Report: Russia Used Cellebrite Tools to Hack Dissident's iPhone
Russian authorities allegedly extracted data from the iPhone of human rights activist Andrey Pivovarov using Cellebrite forensic tools, months after the Israeli company said it had stopped operating in Russia. A new investigation by Citizen Lab at the University of Toronto found “traces of the use of Cellebrite's forensic tools with high confidence” on Pivovarov’s iPhone 12 while it was in state custody.
Researchers said the intrusion occurred on or around June 17, 2021, when the phone was seized and physically held by Russian authorities. Pivovarov, the former head of the nonprofit Open Russia, said the devices were taken without his consent and that he never provided the passwords to his iPhone or MacBook. His devices were returned to his lawyers only in 2023, while he was serving a prison sentence, two years after the original seizure.
Citizen Lab said the findings are fully backed by official Russian law enforcement documents. A forensic expert report, No. 1269-17, explicitly confirms use of Cellebrite’s UFED Physical Analyzer and UFED 4PC tools, which are designed to extract and analyze data from mobile devices. Russian investigators used them to access WhatsApp, Telegram and Viber, and to collect information later used as evidence in Pivovarov’s prosecution.

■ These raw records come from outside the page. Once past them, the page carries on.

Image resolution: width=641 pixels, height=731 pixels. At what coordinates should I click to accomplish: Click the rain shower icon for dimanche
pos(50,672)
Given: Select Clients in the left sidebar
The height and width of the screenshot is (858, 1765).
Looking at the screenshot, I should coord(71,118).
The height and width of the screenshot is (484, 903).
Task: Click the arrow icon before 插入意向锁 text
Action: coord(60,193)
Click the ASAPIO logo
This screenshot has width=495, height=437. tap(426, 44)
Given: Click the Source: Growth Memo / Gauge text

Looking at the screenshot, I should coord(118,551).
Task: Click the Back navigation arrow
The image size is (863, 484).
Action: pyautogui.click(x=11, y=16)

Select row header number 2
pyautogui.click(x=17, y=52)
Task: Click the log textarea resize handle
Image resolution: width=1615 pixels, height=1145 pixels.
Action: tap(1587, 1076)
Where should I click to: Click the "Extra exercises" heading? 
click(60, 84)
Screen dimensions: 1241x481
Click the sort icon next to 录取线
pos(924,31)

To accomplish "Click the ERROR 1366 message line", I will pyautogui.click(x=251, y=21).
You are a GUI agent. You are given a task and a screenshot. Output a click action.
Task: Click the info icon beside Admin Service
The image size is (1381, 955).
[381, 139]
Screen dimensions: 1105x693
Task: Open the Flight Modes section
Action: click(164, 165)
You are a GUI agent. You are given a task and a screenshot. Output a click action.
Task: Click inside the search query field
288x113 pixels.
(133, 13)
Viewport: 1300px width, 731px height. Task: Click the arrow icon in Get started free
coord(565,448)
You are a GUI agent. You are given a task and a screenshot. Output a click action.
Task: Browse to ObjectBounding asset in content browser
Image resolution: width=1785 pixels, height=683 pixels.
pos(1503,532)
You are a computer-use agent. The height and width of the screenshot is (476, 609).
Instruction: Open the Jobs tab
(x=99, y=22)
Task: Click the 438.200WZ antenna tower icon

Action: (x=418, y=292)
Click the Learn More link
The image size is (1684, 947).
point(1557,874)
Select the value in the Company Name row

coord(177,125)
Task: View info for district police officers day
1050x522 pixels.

The Russian file also shows targeted searches for political terms such as “Open Russia Civic Movement” and names of prominent opposition figures, including Mikhail Khodorkovsky. The report says authorities had far less success with Pivovarov’s encrypted MacBook, logging a series of failed login attempts on the same day the iPhone was breached. Cellebrite, based in Petah Tikva with major offices in the United States, said in March 2021 it ended its contract with Russia’s Investigative Committee, and its marketing chief David Gee said any use after that date was “completely unauthorized” and without company support. Citizen Lab accused the company of failing in its corporate responsibility to protect human rights.